Well, it's time I ignored that well-intentioned admonition. My opinion is, closing the airport trail or surrounding wetlands would not send a message that Juneau's a safer place. Its message would only be: They Win.
I wasn't a dog owner when I first started walking this trail. In fact, I assumed most folks I'd meet out there on a typical (i.e. wet, soggy) Juneau day would only be there out of devotion to the recreation of their canines and I wasn't looking forward to doing the "doggie-doo-doo dodge" every other step. What I found instead was a nearly immaculate trail, awesome in its vistas, with a wonderful diversity of people; people with and without pets, with and without children, jogging, bike-riding, walking their children in strollers or by their sides, walking their animals on or off lead, and people just out for a stroll and the view. And the remarkable thing to me was the courtesy each showed the other. If a dog was on lead, those allowing theirs to run free heeled them or held them to their sides. If a jogger or biker approached, folks moved to the side to allow them to easily pass. If children appeared near an animal walker, the pets were picked up, heeled, or quickly clipped to a lead so no one felt a threatening moment. If deer, ducklings, or eaglets were in sight of any one passerby, the hush sign resonated throughout the trail and all came quietly to see the sight. If I and the hundreds of other trail travelers can't enjoy this wonderful mixture of humanity and wildlife, They Win.

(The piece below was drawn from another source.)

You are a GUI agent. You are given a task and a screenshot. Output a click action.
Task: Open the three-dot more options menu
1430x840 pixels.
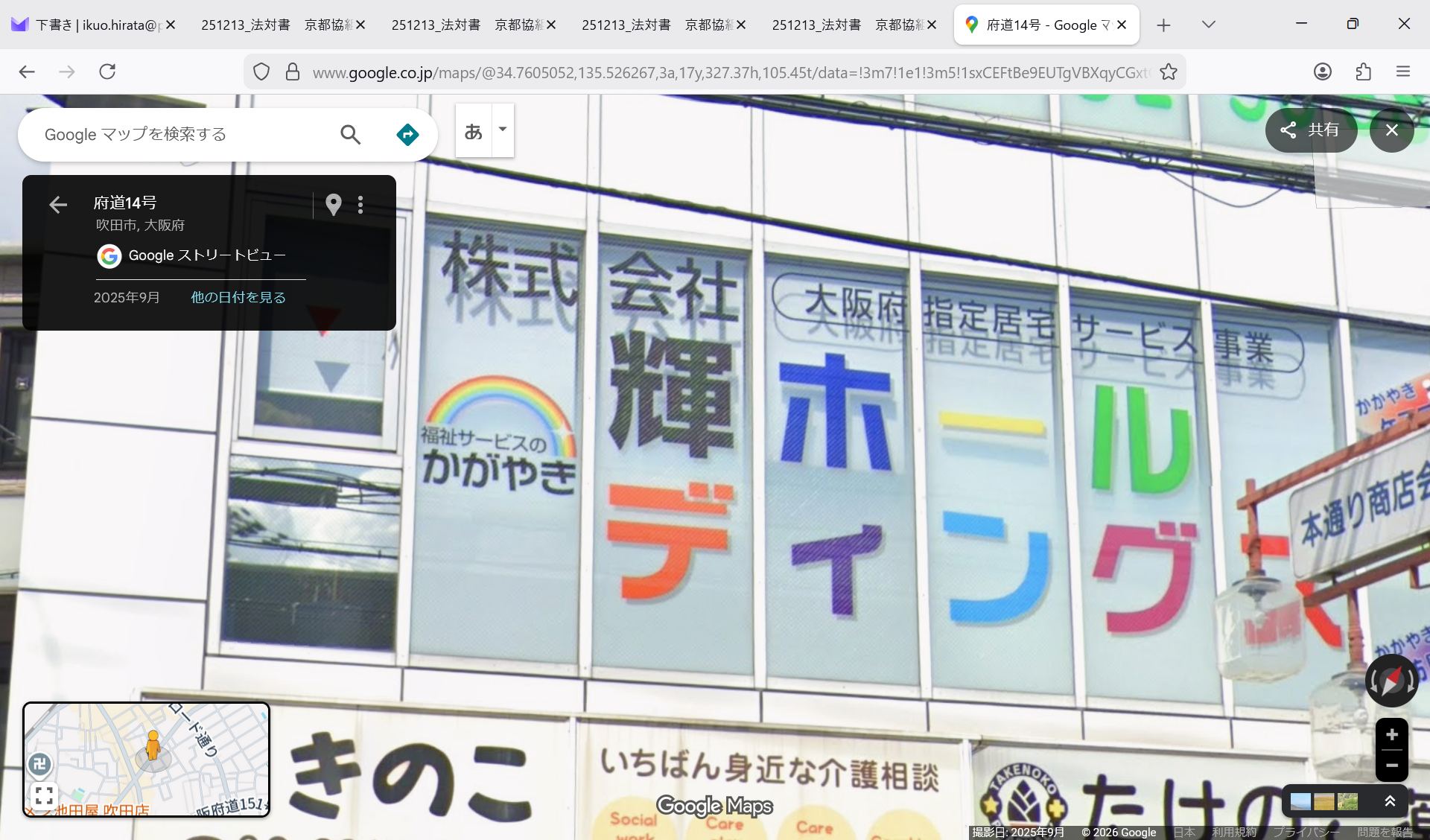pyautogui.click(x=360, y=204)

I have a dog now. I walk him along the airport trail regularly. I clean up his doo-doo and make him mind his manners. I let kids pet him and try to make him behave when co-walkers offer him treats. I look for "Eggbert," the baby eagle watched by so many of us as he worked through his bad hair days early in the spring. I watch the rest of the wildlife my husband and other walkers have pointed out to me over many years on the trail now. I've come to love it - and, like anything we come to love, I don't want to lose it If I lose it, if we lose it, if Juneau loses it, They Win.
I'm certainly not a "greenie" and undoubtedly sit at odds with those of that persuasion in many instances. I prefer to vote Integrity rather than Democrat or Republican. I take what money I earn and give back by donating hundreds of hours to charities and helping those in need. But if I can't even take a walk on a gorgeous trail in a relatively small town, They Win.
I applaud our federal, state and local leaders in their attempts to make our airports safer in the face of terror. But it's ludicrous to think that every inch around every airport can and must be patrolled. In Alaska there are airports without towers, terminals, landing lights or even a restroom in some cases. Do they need the security of Reagan National or LAX? Does Juneau need to close down a well-loved, awesome trail because of terrorist attacks which will put in place unrealistic restrictions in ridiculous places? If so, then I say, They Win. And for once I want folks to know my opinion.
Donna Sheridan of Juneau works for BP Exploration (Alaska) Inc. in its legislative office. Previously, she worked for the Knowles administration in the governor's legislative office, and as legislative staff for Republican Sen. Steve Frank and Democratic Sen. Pat Pourchot.